Saved data entries
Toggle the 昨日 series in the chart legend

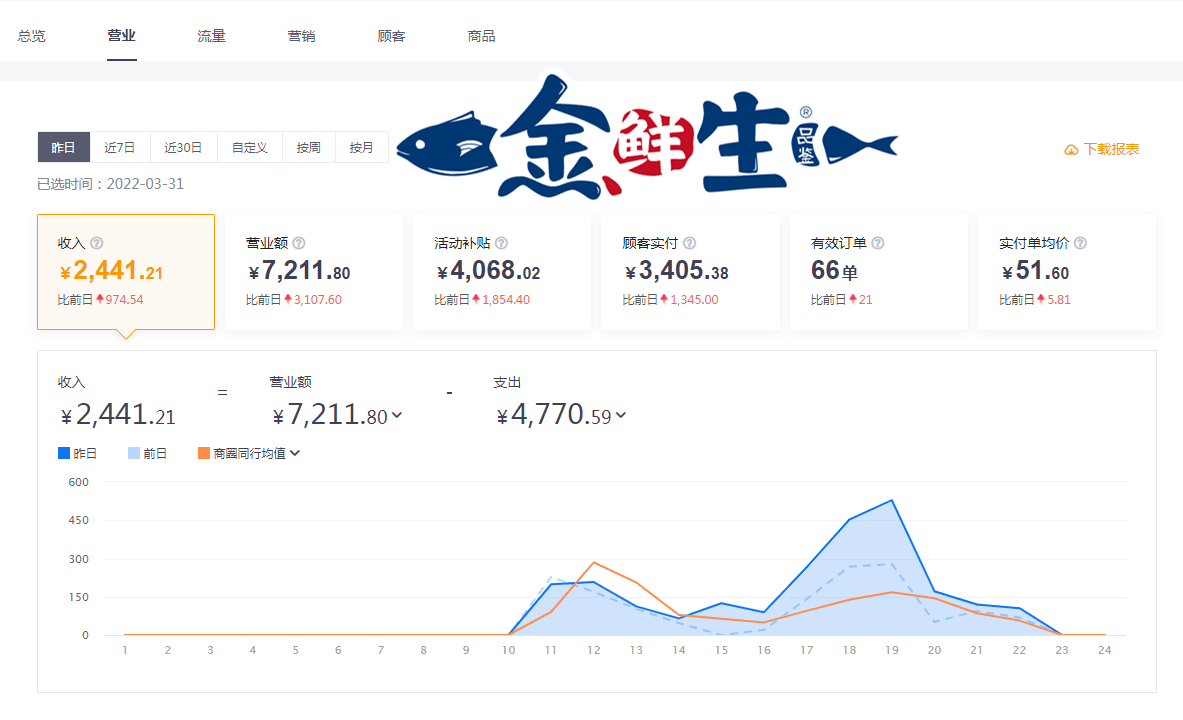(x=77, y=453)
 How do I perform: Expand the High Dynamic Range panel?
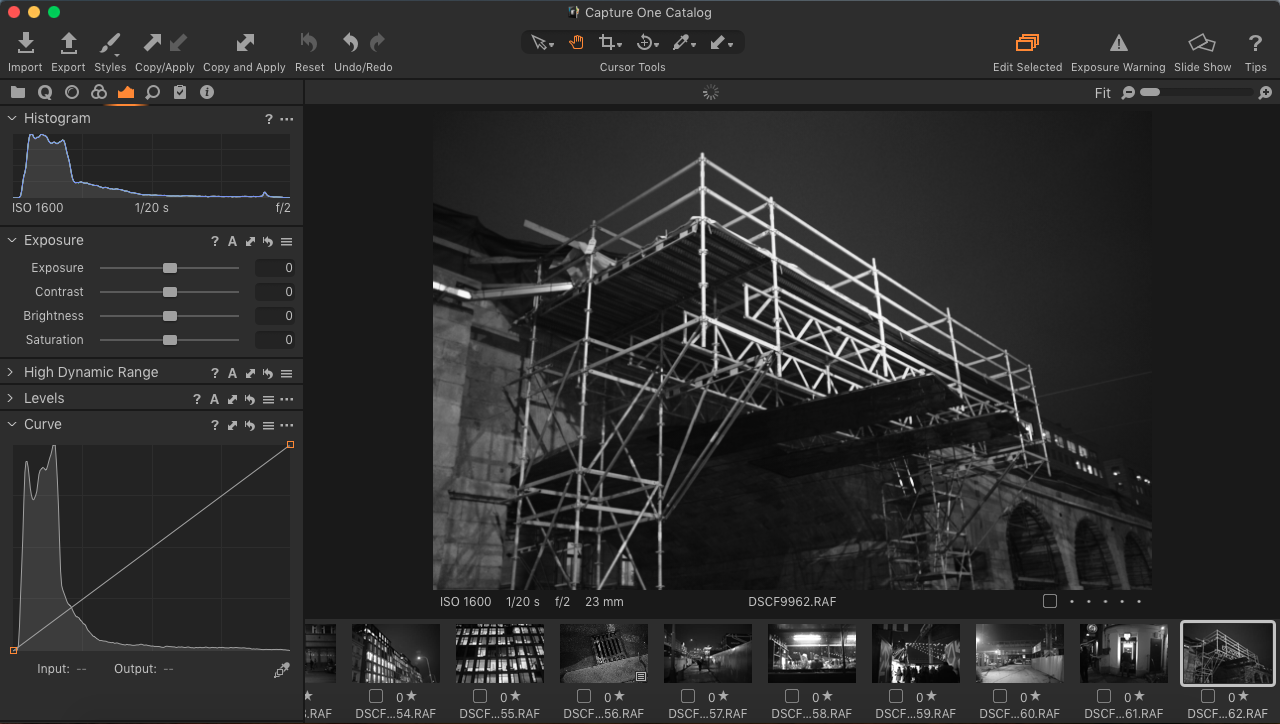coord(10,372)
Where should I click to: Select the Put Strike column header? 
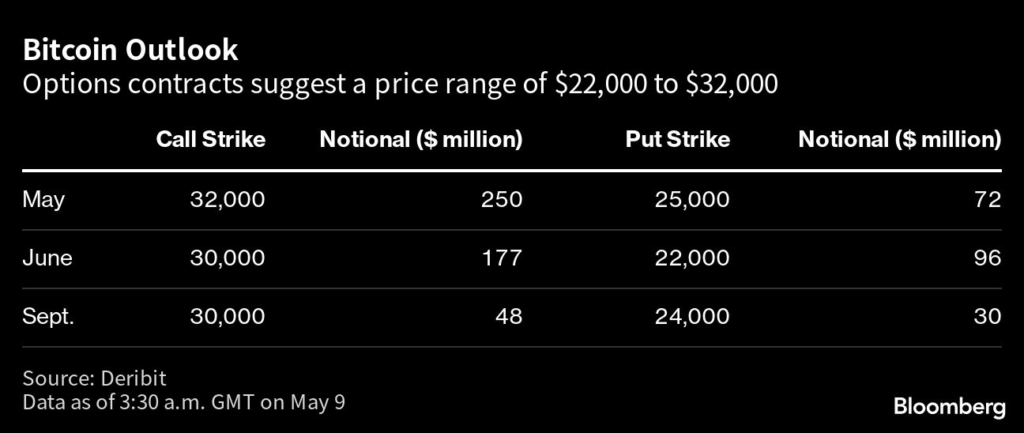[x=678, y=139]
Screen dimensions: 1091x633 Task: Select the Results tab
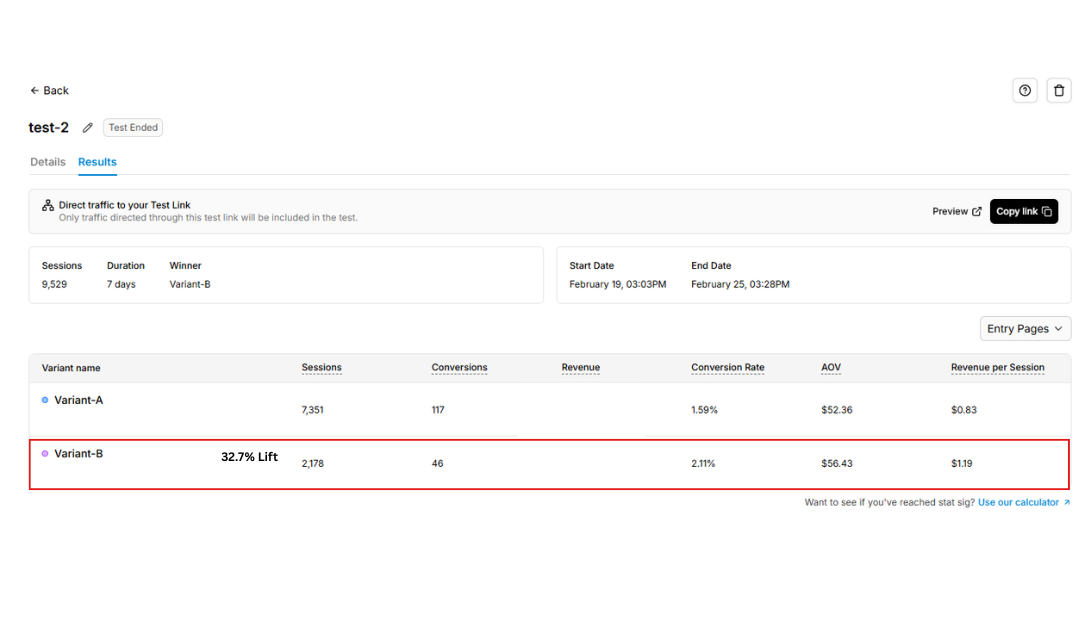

TO DO » Make an exact copy of every record, pictures excluded.

RESPONSE AREA »
Toggle the 昨日 series in the chart legend

(x=77, y=453)
 How do I perform: Expand the High Dynamic Range panel?
coord(10,372)
Where should I click to: Select the Put Strike column header? 
[x=678, y=139]
Screen dimensions: 1091x633 Task: Select the Results tab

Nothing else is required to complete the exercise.